▶ **EXERCISE**:
Only the lines from the one containing "You are a GUI" through the last line of the data below belong in your answer, copied exactly and without pictures.

*** Opening INPUT RECORDS ***

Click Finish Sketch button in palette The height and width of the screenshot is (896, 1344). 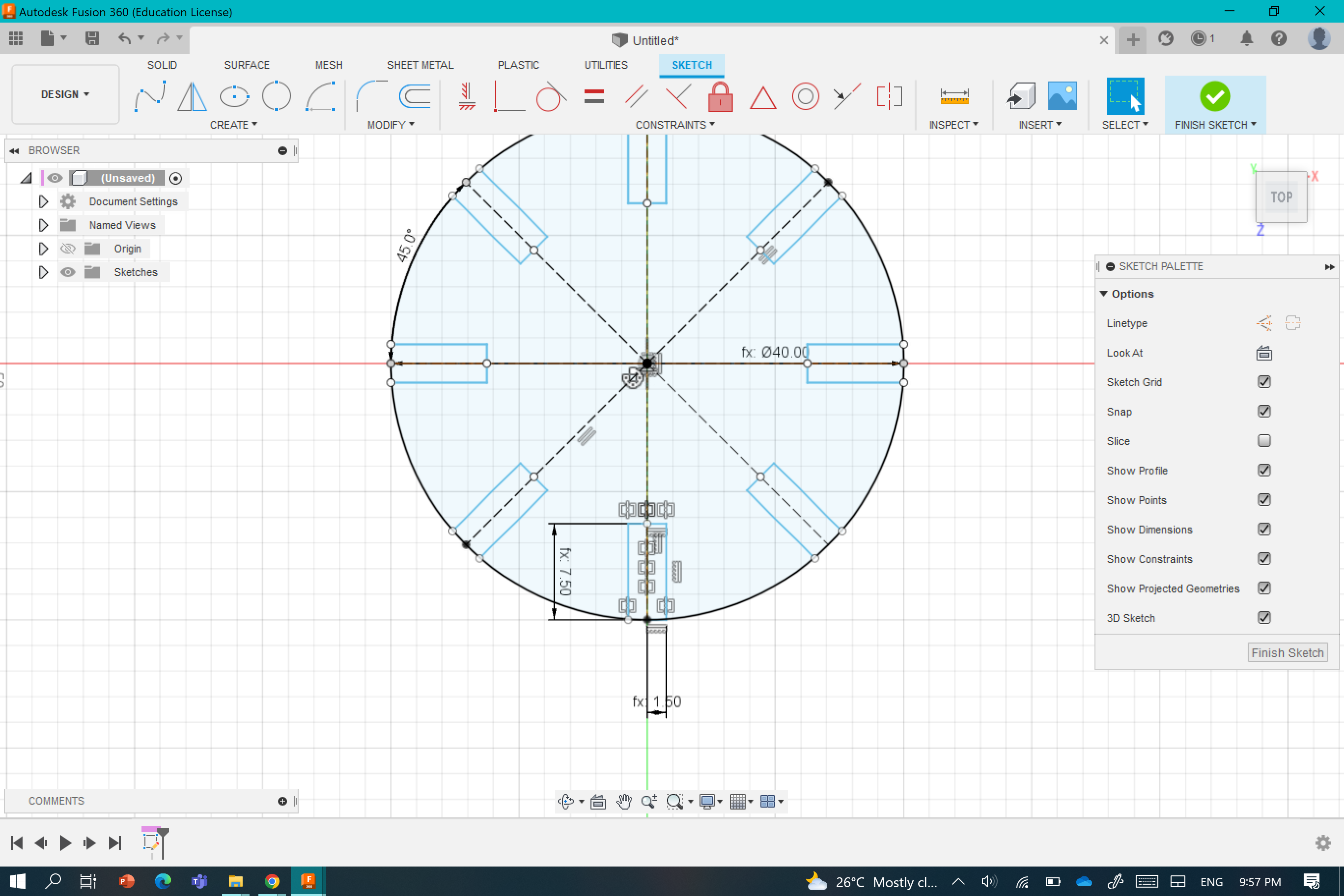click(1287, 652)
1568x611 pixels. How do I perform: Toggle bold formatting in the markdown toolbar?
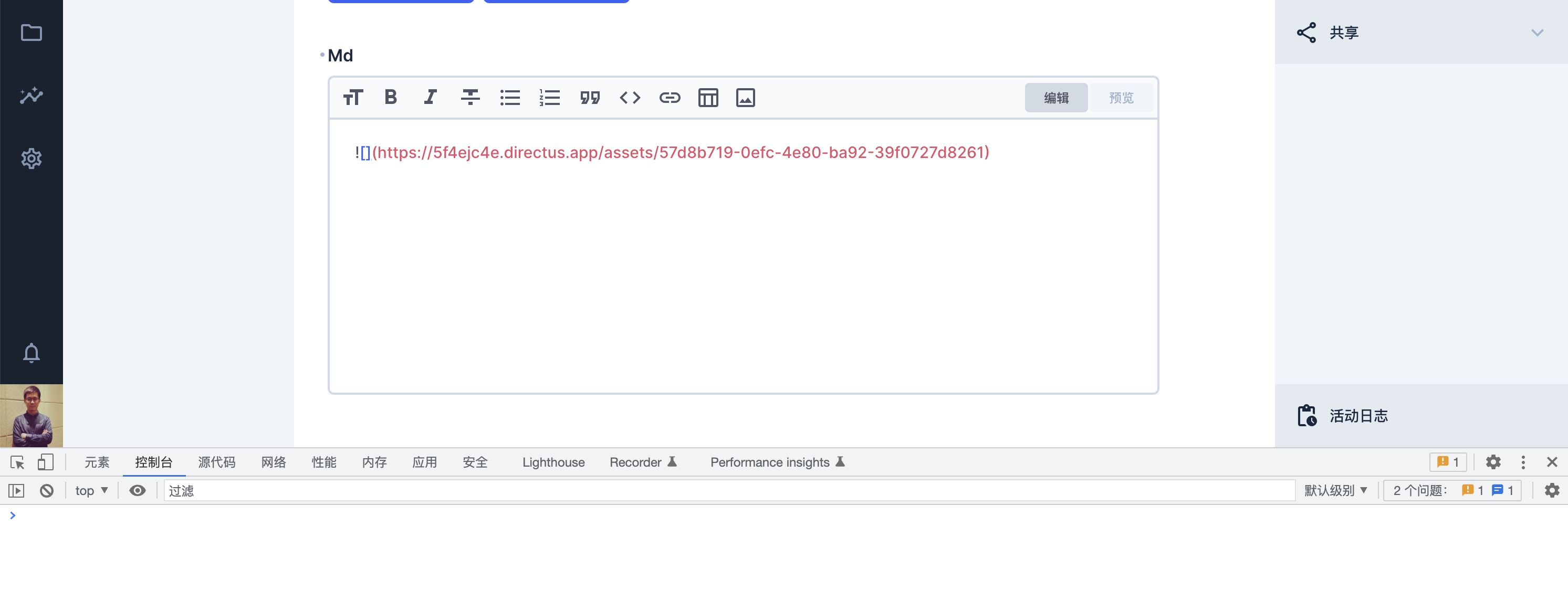tap(391, 97)
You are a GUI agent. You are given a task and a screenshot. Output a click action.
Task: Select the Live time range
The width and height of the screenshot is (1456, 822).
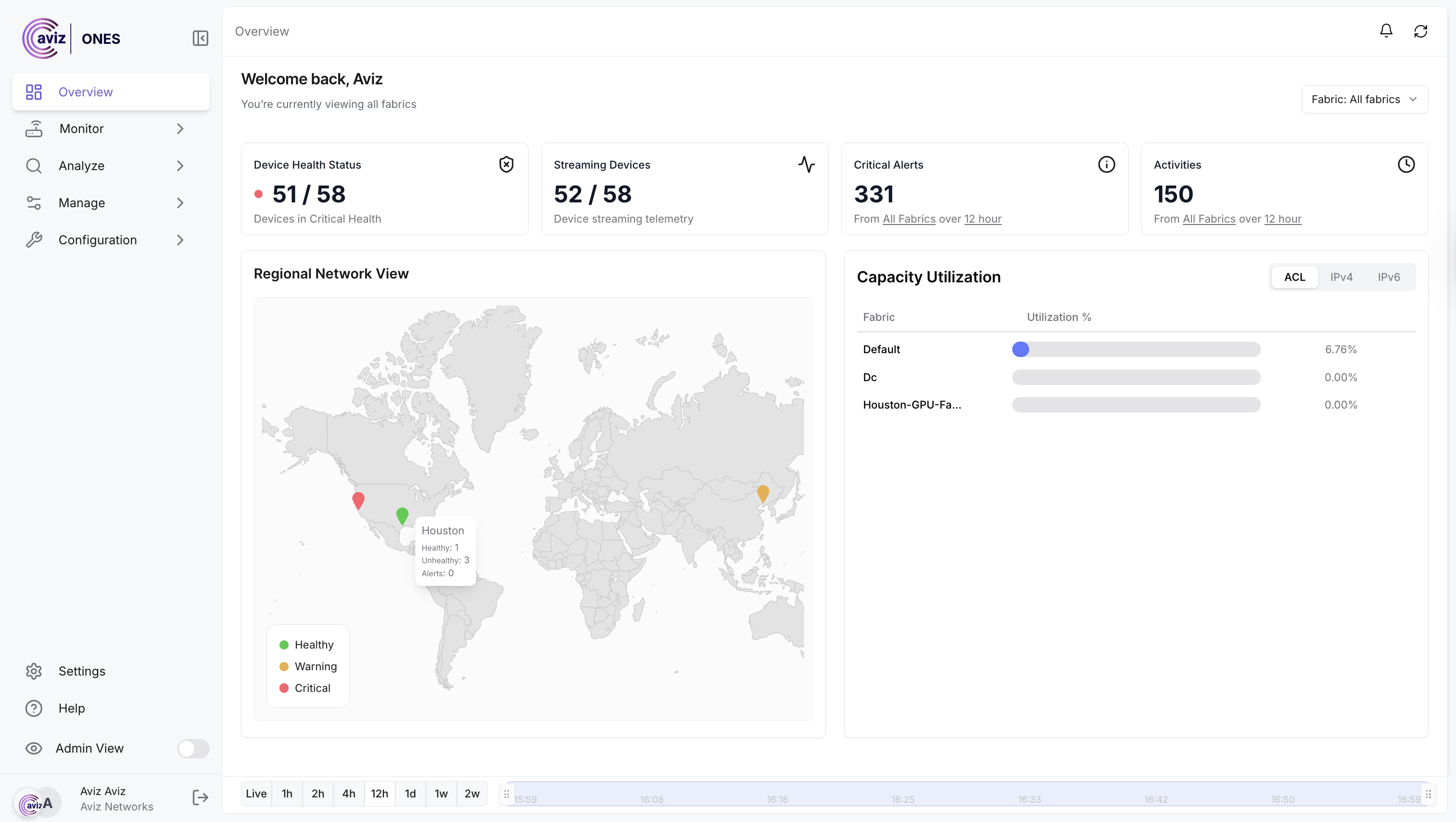click(x=256, y=794)
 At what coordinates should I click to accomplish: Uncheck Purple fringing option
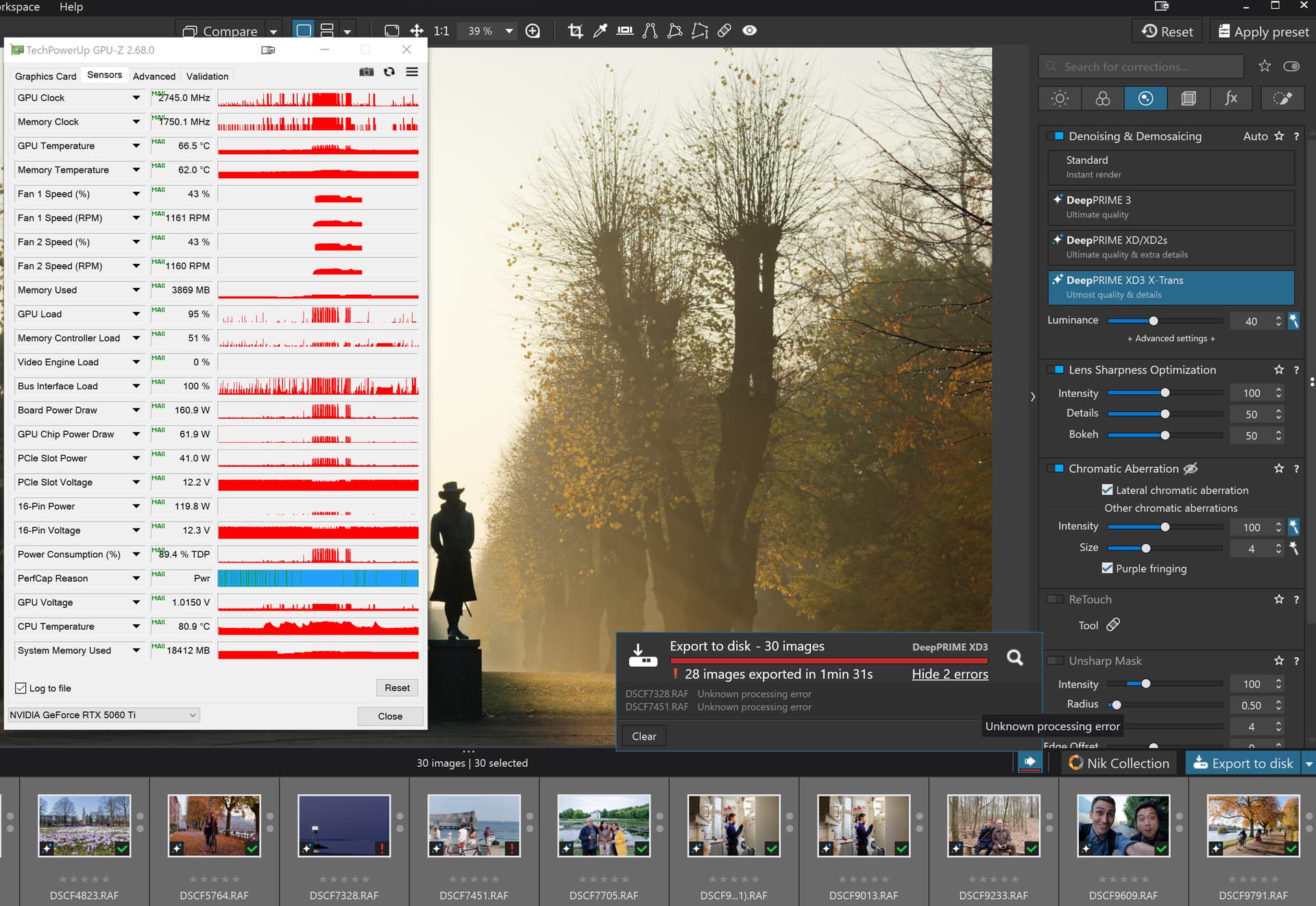1107,568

*** Closing INPUT RECORDS ***

▶ **YOUR RESPONSE**:
You are a GUI agent. You are given a task and a screenshot. Output a click action.
Task: Select the Live time range
The width and height of the screenshot is (1456, 822).
click(x=256, y=794)
 At what coordinates should I click to accomplish: Uncheck Purple fringing option
1107,568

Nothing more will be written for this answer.